02:36 Nous sommes le seul pays au monde où c'est là,
02:37 cette préservation de la fertilité sans indication médicale est prise en charge à 100 %.
02:42 Mais on paye très cher ce 100 %.
02:44 Conclusion, c'est que c'est limité.
02:45 Il faut avoir au moins 29 ans, ça ce n'est pas très grave,
02:48 parce qu'avant 29 ans, on a tout le temps rencontré l'homme de sa vie,
02:51 ou la femme parfois, c'est vrai.
02:52 Mais par contre, c'est limité jusqu'au premier jour des 37 ans, 37e anniversaire.
02:57 Et ça, c'est une limite très stricte.
02:59 Alors, que font les femmes qui n'ont plus 37 ans ?
03:01 Elles vont en Espagne, elles payent.
03:02 Et moi, je prêche pour qu'eux, et on est nombreux professionnels à se dire,
03:06 on aurait pû préférer qu'en France, ce ne soit peut-être pas pris en charge à 100 %.
03:09 Peut-être que les femmes payent un petit quelque chose.

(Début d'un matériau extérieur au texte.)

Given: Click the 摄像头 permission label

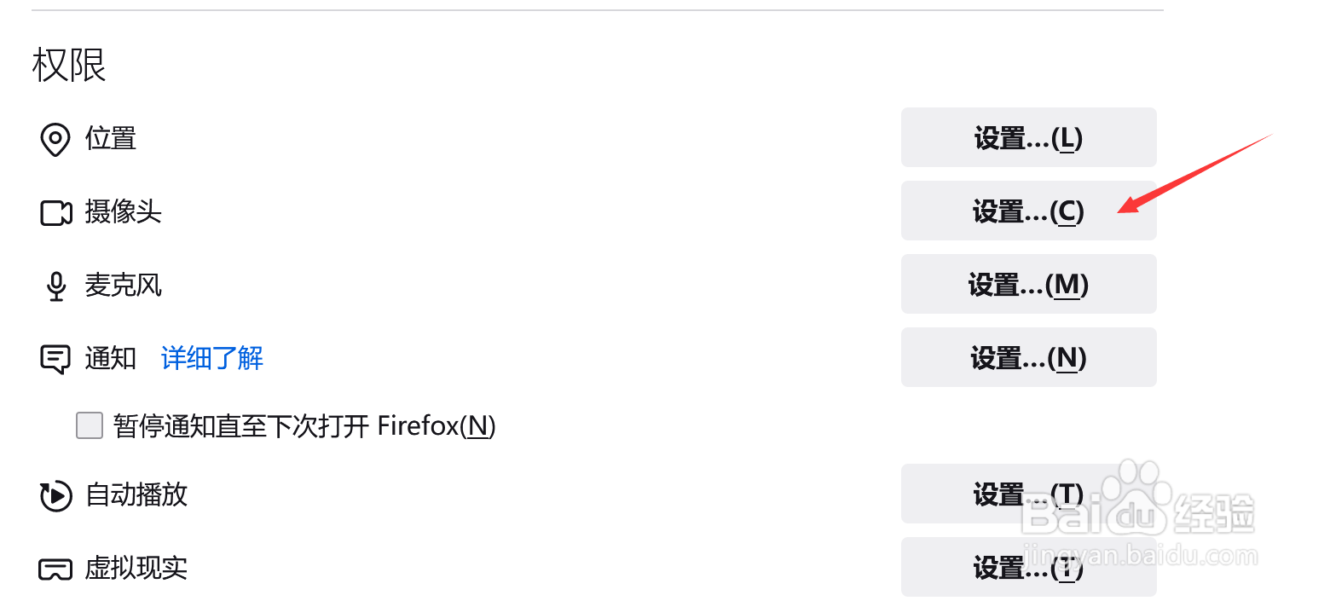Looking at the screenshot, I should [124, 211].
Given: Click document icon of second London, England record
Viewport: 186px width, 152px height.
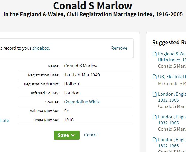Looking at the screenshot, I should tap(154, 117).
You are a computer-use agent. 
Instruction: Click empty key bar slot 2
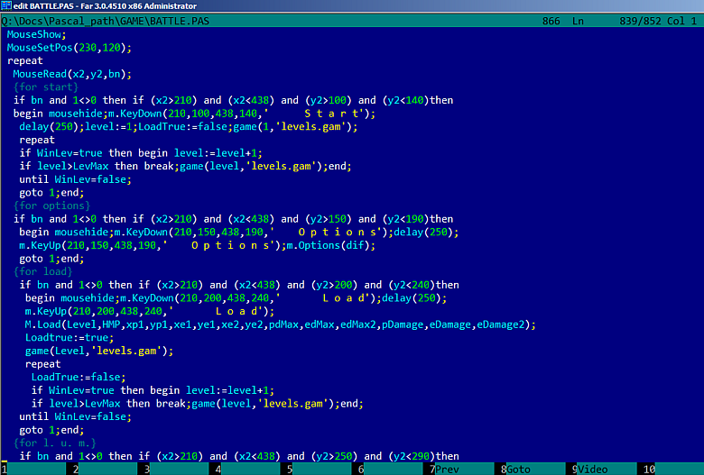click(105, 470)
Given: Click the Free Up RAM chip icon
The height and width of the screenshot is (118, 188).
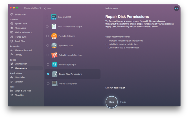Looking at the screenshot, I should (x=54, y=17).
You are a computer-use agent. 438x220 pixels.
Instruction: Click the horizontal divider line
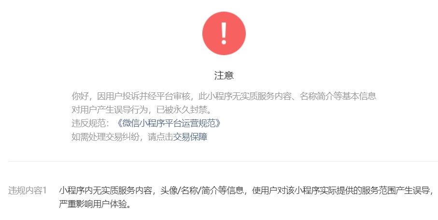(x=223, y=161)
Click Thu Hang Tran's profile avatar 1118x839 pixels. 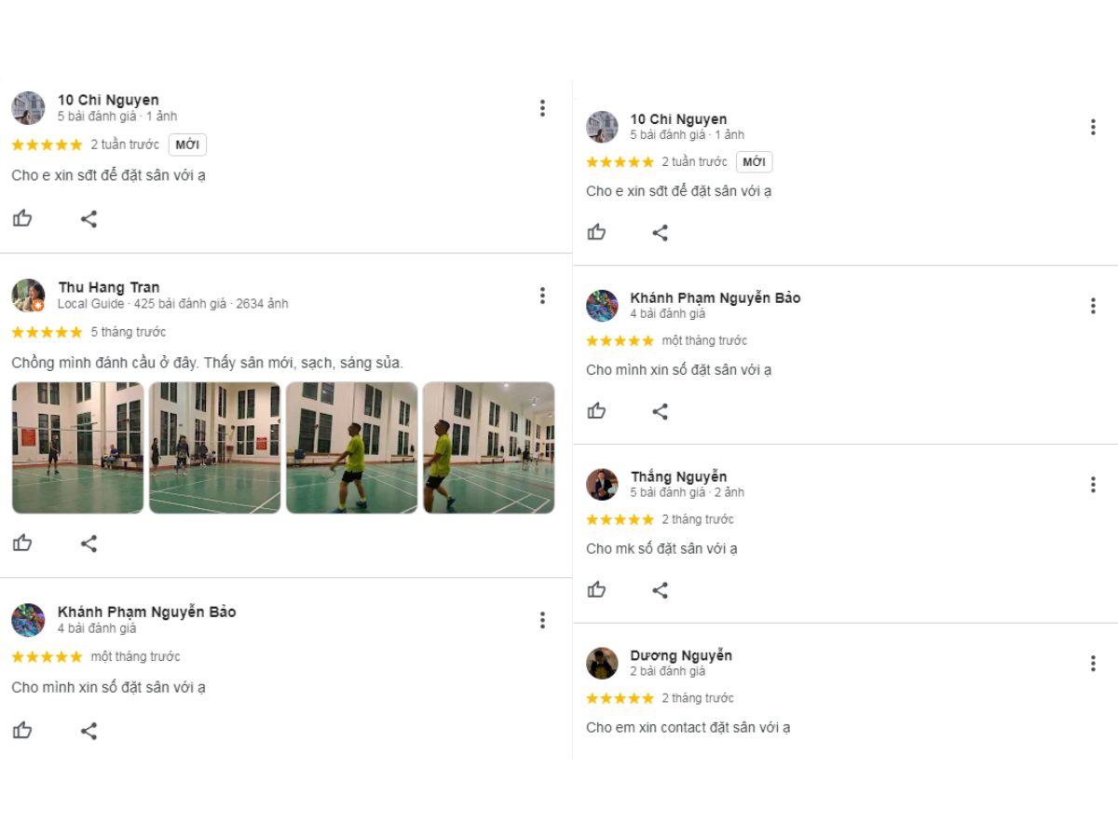coord(28,296)
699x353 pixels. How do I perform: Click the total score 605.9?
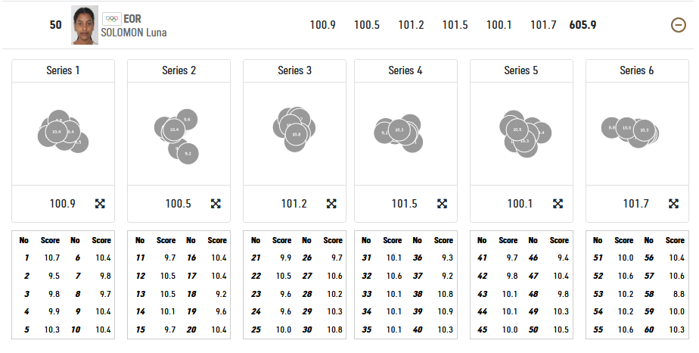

03:12 Mais en tout cas, que celles qui veulent le faire après 37 ans,
03:14 où le taux de succès est moindre, c'est sûr,
03:16 puissent le faire en payant, plutôt que d'aller à l'étranger.
03:19 Et puis surtout, il n'y a pas assez de centres autorisés.
03:21 Il y a 104 centres d'autorisé en France à faire de l'assistance médicale à la procréation.
03:25 Il y en avait seulement 41 qui avaient le droit de faire de l'autoconservation.
03:28 On vient d'en avoir trois nouveaux en Ile-de-France, ça fait 44.
03:32 En région parisienne, la situation est catastrophique.
03:34 On est submergé de demandes.
03:36 Les femmes de 35 ou 36 ans sont refusées dans certains centres parisiens,
03:41 alors qu'elles ont le droit dans la loi,
03:42 mais refusées parce qu'elles sont en excès.
03:44 Ils disent "nous on ne vous prendra pas avant votre 37e anniversaire,
03:47 donc on n'aura pas le droit de vous prendre".
03:48 Et je voudrais juste tordre le coup à une idée préconçue.
03:51 On nous dit toujours "ouais mais c'est les femmes qui vont faire carrière,
03:53 c'est parce qu'elles n'ont pas le temps de s'occuper de leurs enfants
03:55 et elles disent "je ferai ma grossesse plus tard".
03:57 Ça existe ce profil, on le voit dans 1 ou 2% des cas.
04:00 Mais la majorité des cas, c'est quoi ?
04:01 C'est la jeune femme qui dit "mais moi j'ai passé 10 ans de ma vie avec ce monsieur,
04:05 puis il m'a laissé tomber".
04:06 C'est celle qui dit "mais moi je voudrais bien trouver, mais je ne trouve pas
04:08 et dès que je parle à l'enfant, le type se barre en courant".
04:11 Donc c'est une possibilité de préserver sa fertilité.
04:14 C'est un plus, c'est un droit des femmes.
04:16 Mais vraiment, aidez-nous, tout le gouvernement et tous les journalistes,
04:19 à ce que ce droit soit réel et pas seulement une porte entre-ouvertes.